DATA FOR THE TASK
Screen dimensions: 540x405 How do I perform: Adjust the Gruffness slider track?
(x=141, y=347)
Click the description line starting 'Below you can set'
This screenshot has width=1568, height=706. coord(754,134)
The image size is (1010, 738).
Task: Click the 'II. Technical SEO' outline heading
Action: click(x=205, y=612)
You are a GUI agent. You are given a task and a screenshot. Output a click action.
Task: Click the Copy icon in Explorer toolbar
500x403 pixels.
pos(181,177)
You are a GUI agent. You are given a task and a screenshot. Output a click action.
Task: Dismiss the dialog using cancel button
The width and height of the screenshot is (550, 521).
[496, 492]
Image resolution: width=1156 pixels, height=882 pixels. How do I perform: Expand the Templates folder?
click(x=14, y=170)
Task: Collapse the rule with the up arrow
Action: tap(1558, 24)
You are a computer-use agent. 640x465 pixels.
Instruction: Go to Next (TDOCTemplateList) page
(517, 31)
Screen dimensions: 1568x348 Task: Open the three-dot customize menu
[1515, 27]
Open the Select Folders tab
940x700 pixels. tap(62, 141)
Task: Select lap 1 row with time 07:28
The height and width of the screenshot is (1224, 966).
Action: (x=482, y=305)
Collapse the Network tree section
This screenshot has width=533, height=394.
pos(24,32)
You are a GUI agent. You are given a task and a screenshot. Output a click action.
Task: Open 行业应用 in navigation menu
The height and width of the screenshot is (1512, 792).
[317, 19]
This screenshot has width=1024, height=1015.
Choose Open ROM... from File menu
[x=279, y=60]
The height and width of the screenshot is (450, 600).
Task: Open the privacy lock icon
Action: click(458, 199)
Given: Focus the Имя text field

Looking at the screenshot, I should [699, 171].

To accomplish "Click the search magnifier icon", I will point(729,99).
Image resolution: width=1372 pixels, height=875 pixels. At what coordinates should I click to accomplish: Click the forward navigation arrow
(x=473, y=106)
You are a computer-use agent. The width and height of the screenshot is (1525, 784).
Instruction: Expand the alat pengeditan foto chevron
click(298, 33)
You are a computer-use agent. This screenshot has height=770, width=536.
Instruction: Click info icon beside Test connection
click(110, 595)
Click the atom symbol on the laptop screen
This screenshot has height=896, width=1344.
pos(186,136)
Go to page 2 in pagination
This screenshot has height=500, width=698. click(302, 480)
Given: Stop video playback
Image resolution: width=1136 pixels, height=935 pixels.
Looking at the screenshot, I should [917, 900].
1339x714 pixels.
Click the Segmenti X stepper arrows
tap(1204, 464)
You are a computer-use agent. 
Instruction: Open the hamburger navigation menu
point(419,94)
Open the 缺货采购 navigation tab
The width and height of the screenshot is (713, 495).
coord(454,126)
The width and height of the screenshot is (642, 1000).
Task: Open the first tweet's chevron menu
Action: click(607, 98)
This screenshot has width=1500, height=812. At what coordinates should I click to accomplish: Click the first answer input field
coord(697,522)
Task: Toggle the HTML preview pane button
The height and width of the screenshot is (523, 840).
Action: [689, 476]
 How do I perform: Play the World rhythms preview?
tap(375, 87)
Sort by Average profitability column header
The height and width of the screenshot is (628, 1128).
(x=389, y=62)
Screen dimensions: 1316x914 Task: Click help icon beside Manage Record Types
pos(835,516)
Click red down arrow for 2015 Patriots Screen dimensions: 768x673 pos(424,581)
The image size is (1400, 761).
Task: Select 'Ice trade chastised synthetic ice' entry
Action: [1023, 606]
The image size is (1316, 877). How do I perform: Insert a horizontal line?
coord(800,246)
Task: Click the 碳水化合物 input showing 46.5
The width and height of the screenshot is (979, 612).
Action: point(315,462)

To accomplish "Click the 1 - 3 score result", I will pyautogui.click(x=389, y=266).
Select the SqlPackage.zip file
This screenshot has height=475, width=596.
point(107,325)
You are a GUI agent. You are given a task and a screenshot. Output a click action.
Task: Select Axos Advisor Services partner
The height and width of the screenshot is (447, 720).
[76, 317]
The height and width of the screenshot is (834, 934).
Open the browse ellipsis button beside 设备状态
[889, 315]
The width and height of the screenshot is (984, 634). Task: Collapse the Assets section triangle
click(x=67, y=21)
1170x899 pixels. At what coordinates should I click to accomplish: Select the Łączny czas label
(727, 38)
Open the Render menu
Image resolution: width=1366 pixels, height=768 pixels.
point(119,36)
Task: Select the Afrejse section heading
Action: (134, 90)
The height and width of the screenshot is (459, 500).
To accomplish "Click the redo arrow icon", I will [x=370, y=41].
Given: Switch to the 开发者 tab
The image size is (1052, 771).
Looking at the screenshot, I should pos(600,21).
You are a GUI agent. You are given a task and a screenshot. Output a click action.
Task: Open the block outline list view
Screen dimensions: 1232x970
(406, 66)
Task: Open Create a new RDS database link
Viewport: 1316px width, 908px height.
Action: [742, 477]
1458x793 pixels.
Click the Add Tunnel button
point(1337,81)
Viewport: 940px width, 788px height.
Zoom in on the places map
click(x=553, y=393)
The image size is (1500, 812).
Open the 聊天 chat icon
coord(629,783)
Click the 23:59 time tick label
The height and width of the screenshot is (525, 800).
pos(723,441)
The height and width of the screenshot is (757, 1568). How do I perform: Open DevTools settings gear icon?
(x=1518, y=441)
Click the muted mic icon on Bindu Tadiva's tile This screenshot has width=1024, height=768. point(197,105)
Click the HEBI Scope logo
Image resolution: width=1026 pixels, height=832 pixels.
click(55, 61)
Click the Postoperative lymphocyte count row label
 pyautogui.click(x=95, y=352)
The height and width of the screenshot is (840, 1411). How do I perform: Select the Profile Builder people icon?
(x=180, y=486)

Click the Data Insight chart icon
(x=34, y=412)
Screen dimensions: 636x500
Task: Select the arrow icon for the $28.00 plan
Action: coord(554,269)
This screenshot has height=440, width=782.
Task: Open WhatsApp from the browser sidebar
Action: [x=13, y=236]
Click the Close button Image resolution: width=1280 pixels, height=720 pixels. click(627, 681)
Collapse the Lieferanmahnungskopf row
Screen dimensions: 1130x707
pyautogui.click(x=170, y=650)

EXERCISE AIM
With "computer" as the search string, filter the records and return each line that has it.

ANSWER FOR THE TASK
You are a computer-use agent. 640x465 pixels.
You are a computer-use agent. The width and height of the screenshot is (1525, 784).
You are a computer-use agent. This screenshot has height=770, width=536.
You are a computer-use agent. 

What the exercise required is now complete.